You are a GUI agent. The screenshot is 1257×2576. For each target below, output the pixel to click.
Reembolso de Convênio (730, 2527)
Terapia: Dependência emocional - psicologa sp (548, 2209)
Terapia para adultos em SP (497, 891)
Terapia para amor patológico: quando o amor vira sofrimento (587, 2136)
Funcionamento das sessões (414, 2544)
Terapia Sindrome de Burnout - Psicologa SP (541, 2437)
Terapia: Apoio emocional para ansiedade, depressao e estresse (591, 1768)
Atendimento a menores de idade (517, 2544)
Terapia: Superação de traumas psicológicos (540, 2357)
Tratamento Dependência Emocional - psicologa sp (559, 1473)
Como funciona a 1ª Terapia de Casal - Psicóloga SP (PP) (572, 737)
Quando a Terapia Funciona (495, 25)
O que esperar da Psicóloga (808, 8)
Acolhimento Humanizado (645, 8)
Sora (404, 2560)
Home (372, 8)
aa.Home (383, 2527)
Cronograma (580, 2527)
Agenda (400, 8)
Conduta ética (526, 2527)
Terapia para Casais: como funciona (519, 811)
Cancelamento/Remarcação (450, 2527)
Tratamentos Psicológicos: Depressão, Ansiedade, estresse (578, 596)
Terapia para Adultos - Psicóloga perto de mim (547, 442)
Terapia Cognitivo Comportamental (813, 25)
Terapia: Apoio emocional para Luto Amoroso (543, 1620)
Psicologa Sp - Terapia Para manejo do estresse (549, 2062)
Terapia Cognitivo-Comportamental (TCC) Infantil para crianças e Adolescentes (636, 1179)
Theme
====================
PROBLEM TO SOLVE: Reproduce the whole listing above, word for word.

TASK ANSWER:
You are a GUI agent. The screenshot is 1257×2576. For each target below, output the pixel to click.
Reembolso de Convênio (730, 2527)
Terapia: Dependência emocional - psicologa sp (548, 2209)
Terapia para adultos em SP (497, 891)
Terapia para amor patológico: quando o amor vira sofrimento (587, 2136)
Funcionamento das sessões (414, 2544)
Terapia Sindrome de Burnout - Psicologa SP (541, 2437)
Terapia: Apoio emocional para ansiedade, depressao e estresse (591, 1768)
Atendimento a menores de idade (517, 2544)
Terapia: Superação de traumas psicológicos (540, 2357)
Tratamento Dependência Emocional - psicologa sp (559, 1473)
Como funciona a 1ª Terapia de Casal - Psicóloga SP (PP) (572, 737)
Quando a Terapia Funciona (495, 25)
O que esperar da Psicóloga (808, 8)
Acolhimento Humanizado (645, 8)
Sora (404, 2560)
Home (372, 8)
aa.Home (383, 2527)
Cronograma (580, 2527)
Agenda (400, 8)
Conduta ética (526, 2527)
Terapia para Casais: como funciona (519, 811)
Cancelamento/Remarcação (450, 2527)
Tratamentos Psicológicos: Depressão, Ansiedade, estresse (578, 596)
Terapia para Adultos - Psicóloga perto de mim (547, 442)
Terapia Cognitivo Comportamental (813, 25)
Terapia: Apoio emocional para Luto Amoroso (543, 1620)
Psicologa Sp - Terapia Para manejo do estresse (549, 2062)
Terapia Cognitivo-Comportamental (TCC) Infantil para crianças e Adolescentes (636, 1179)
Theme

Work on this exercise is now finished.